_Directions_: Nothing but the lines from the one holding "Given: Click the" through the last line of the material below should be set down, exactly and without images.

_Source material_:
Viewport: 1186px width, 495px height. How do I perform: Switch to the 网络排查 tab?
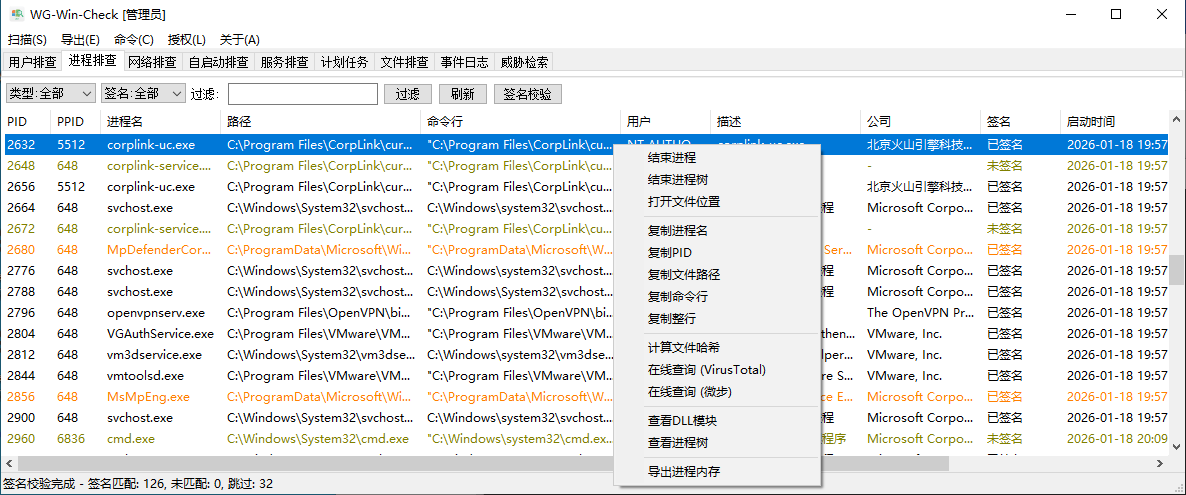[x=152, y=62]
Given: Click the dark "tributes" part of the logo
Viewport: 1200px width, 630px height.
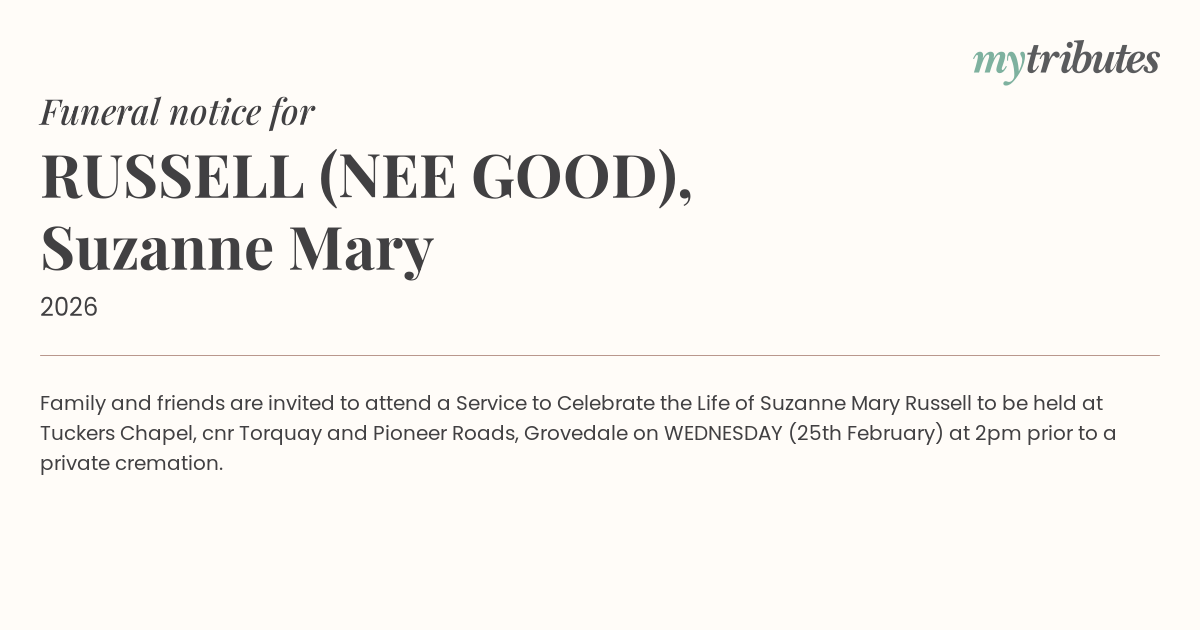Looking at the screenshot, I should [1092, 60].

_Response to this task_:
Given: Click the dark "tributes" part of the logo
Viewport: 1200px width, 630px height.
Looking at the screenshot, I should [1092, 60].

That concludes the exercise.